EPISODE6『魔法って?』

一通り話し合った後、お風呂の時間まで瀬麗那と光は光の部屋に居ることになった。


「そういえば、さっき扉を開けるために心春ちゃんが使っていたあれって何?」


「あ~あれは魔法だよ」


「魔法?」


やはり瀬麗那の予想は当たっていた。


「何だお前、魔法を知らないのか」


「うん」


「まぁ記憶が無いんだから仕方ないな」


と言って光は簡単に魔法について話す。


魔法には〝魔力の保有量〟〝属性〟〝相性〟などがあり、〝魔力の保有量〟はその人が持っている魔力の量の事で、保有量が多ければ多いほどより強力な魔法が使える。〝属性〟とは使用者が使える魔法の種類のことだ。主に火属性、水属性、光属性、闇属性、無属性の5属性あるが基本は一人につき一つの属性しか持てない。
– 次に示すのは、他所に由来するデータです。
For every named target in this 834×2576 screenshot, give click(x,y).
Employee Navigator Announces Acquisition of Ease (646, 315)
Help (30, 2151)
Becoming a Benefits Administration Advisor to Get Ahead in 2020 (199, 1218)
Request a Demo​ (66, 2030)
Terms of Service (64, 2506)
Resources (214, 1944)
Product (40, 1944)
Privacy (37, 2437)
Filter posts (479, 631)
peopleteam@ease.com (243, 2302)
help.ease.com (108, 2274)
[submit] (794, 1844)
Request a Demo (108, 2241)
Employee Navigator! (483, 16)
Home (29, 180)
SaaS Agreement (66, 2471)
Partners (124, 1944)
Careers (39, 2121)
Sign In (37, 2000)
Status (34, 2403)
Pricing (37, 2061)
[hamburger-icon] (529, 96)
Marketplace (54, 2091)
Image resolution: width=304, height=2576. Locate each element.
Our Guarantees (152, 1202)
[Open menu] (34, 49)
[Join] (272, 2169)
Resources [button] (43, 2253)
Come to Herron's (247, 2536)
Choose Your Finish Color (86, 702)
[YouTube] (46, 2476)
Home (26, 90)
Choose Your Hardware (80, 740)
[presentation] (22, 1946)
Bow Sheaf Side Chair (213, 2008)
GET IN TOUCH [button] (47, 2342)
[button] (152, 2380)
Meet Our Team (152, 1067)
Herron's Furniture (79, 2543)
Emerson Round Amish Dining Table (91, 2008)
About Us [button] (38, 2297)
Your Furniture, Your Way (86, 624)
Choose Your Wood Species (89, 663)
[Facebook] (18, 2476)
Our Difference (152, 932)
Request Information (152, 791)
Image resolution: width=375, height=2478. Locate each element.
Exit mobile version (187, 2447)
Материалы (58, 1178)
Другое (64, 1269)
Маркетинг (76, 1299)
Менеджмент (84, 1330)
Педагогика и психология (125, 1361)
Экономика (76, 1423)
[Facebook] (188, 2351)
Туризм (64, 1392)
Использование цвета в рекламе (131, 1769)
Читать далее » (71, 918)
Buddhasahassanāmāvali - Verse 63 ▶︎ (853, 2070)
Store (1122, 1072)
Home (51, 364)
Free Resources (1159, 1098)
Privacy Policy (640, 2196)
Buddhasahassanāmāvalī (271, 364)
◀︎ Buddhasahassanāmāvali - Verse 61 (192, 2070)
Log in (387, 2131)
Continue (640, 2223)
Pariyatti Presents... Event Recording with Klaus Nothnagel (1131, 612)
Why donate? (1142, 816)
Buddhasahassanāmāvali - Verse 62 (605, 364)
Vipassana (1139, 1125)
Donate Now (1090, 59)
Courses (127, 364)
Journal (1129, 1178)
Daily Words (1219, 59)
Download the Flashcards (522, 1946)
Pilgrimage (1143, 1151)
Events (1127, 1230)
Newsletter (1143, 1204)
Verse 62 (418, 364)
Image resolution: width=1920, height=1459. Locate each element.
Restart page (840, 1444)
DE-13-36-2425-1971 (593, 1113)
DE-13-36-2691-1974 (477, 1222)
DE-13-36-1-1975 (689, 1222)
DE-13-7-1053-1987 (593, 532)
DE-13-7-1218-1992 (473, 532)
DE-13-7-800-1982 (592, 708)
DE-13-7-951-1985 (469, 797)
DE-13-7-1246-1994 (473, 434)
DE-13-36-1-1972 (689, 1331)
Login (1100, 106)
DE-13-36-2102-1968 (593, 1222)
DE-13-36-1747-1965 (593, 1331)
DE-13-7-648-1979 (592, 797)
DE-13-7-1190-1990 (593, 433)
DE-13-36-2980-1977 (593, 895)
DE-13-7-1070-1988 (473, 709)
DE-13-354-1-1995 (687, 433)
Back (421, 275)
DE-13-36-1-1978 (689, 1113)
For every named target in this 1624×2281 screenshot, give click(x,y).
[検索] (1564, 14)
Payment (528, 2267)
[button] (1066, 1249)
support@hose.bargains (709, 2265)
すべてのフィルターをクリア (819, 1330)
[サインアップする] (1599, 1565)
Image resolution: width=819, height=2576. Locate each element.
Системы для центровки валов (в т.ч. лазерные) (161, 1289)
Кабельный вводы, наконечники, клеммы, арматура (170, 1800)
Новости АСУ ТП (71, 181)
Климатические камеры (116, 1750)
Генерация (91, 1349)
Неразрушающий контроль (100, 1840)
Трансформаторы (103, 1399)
そして〝親和性〟とは使用者が魔法をどのくらい扱えるかの基準のことだ。


「魔法ってどうすれば使えるの?」


「〝想う〟ことだな」


「〝想う〟?」


「頭のなかでイメージしてそれを信じることで発動できる」


そう言って光は右手を前に出し目を閉じる。


「詠唱……我、本宮光の名の下に小さな灯火よ……ファイア」


そう言うと光の手のひらに一つの炎が出現した。


「おぉ凄い!」


「外ならもっとデカイのが出せるんだけど、まぁ今は室内だからな」


「僕にも出来るかな…」


瀬麗那は折角魔法のある世界に転生したのに魔法が使えないのはもったいない、出来るならやりたいと無邪気な仔猫のように眼を輝かせている。


「出来るんじゃないか?」


「よし!ちょっとやってみよう!」


「いや、ちょっとまて!急にやると危険な場合もあるから…明日にすれば良いんじゃないか?」


「それもそうだね」


というわけで魔法は明日に持ち越すことになった。


「お兄ちゃん、瀬麗那さんお風呂沸いたよ~」


っとそこに、一階から心春ちゃんの呼ぶ声がした。


「「は~い!」」


「(あっ僕、女の子だったんだ…」


「どっちが先に入る?」


「君が先に入ってきなよ」


「いや、お前が先でいいよ」


「分かった。じゃあ、お先にっ」


そう言って瀬麗那は光の部屋を出ようとしたところで一旦立ち止まり光の方に振り向いて思っていたことを呟いた。


「そうだ、光?」


「なんだ?」


「なんか〝お前〟って呼ばれるの苦手だから…これから名前で呼び合わない?」


「そうか?まぁ良いけど」


「じゃあ僕は〝光〟って呼ぶから」


「俺は何て呼べばいいんだ?」


「瀬麗那でいいよ」


「わ、分かった」


「じゃあ、また後でね〝光〟」


「あぁ後でな〝瀬麗那〟」


こうして瀬麗那は名前で呼び合った後、光の部屋を後にしてお風呂に向かった。